Monday, October 1, 2001

KFWB radio reporting for Monday, October 1st, 2001




AM

At the police barricades at 161st Street and Ruppert Place in the Bronx, the lieutenant did not like what he saw. "What's this?," he asked, holding the all-access credential, a laminated piece of gold in baseball circles, but meaningless to the cops. "No picture on this? That's Bull. They could shoot him, steal this, and get in."

The younger officers seemed to be stifling laughs. The guy wearing the credential - me - agreed that photo ID's were the future in sports but if the lieutenant was going to describe me getting shot by some unknown "they," would he please be so kind as to not refer to me in the third person, as if I were already dead.

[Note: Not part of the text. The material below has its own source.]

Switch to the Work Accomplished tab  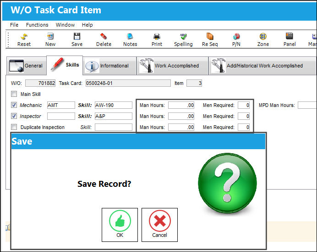pos(172,66)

Inside Yankee Stadium itself, an Officer MacCrimmon chuckled at the story. "Things are still crazy here. I'm getting asked for my autograph by kids." A colleague had a better anecdote. "Cal Ripken's farewell today and some of his teammates came over to shake our hands." MacCrimmon had to laugh. "Doesn't do me any good, I'm a Met fan."

Two rivers west, at Giants Stadium, they were not laughing. The first football game since the catastrophe and there were empty seats. No-shows? Possibly. But as Giants' owner Wellington Mara noted with sadness, 28 customers had their season tickets sent to addresses... at the World Trade Center.

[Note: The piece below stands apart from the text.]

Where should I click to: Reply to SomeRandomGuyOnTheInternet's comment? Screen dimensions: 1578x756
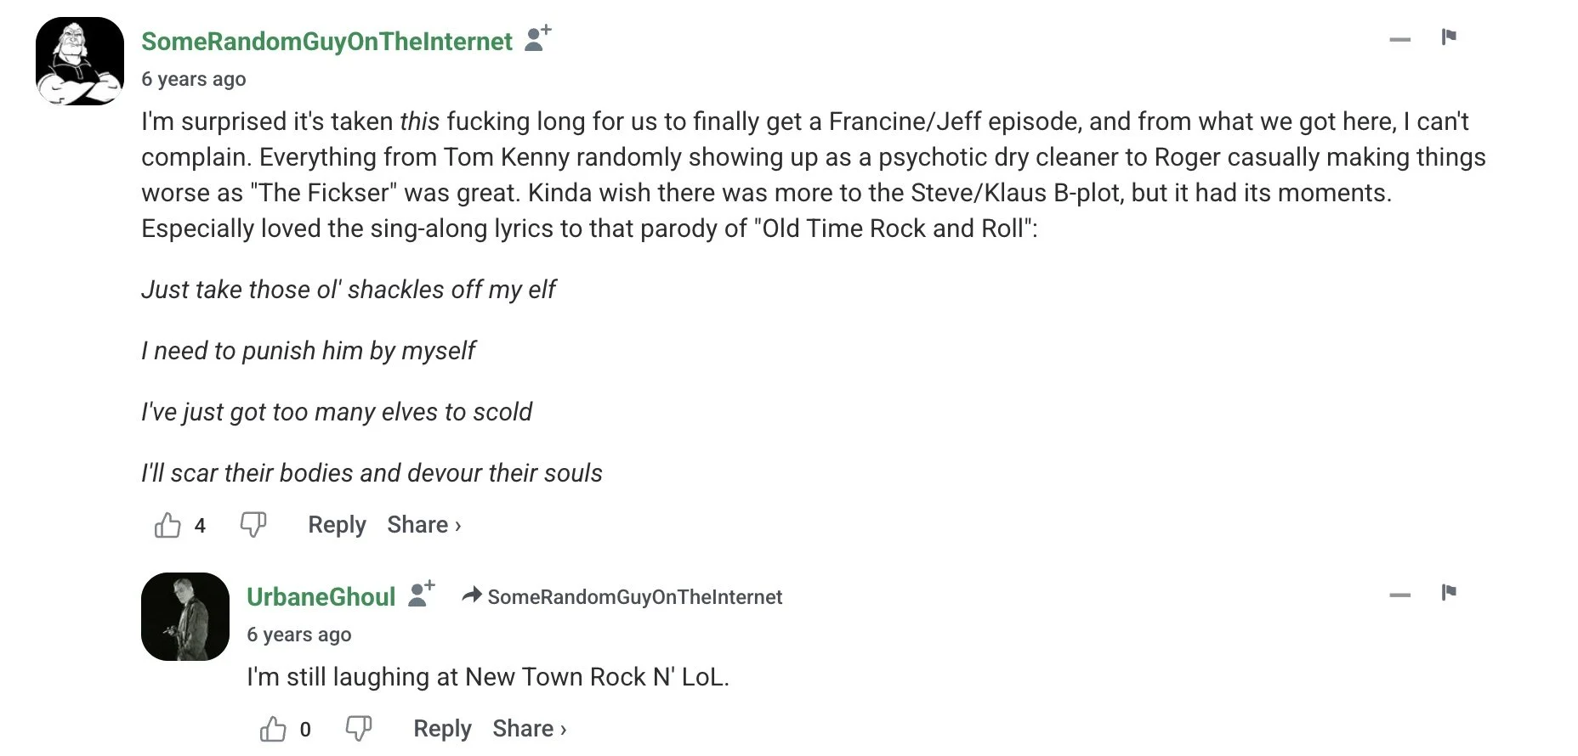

And the shock waves from September 11th continue to move slowly but devastatingly through every part of this community.


PM

Memorials and funerals for six more firefighters were held this morning and this afternoon. On the eastern side of Central Park, under a white tent and a persistent drizzle, the 700 and lost employees of the Cantor-Fitzgerald bond firm were remembered in a gathering of family and friends. Those lost from the staff of the restaurant atop The World Trade Center, Windows On The World, were eulogized in late afternoon. This is now the city of mourning.

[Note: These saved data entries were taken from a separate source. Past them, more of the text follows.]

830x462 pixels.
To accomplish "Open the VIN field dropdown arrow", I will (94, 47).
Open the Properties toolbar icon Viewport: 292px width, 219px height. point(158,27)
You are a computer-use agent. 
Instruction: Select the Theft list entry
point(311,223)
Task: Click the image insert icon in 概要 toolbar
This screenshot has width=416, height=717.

Three weeks after, and it is still papered with photographs of the missing. The first shrine at Union Square is still filled with them. So too part of the Times Square subway station. And streetlights, and hospitals, and construction sites, and boarded up storefronts just blocks from The Trade Center.

As a move to collect and preserve them in a city museum suggests, these 'Missing' posters continue to resonate in an almost unspeakable way. It is the rare and fortunate New Yorker who is not halted in his tracks by one of them.

You do not have to know any of the men and women depicted to feel the pain. But when you do, there is shock upon shock. On Canal Street, today, a black and white photograph of one of those Cantor-Fitzgerald employees, a smiling Mike Tanner. I went to college with him.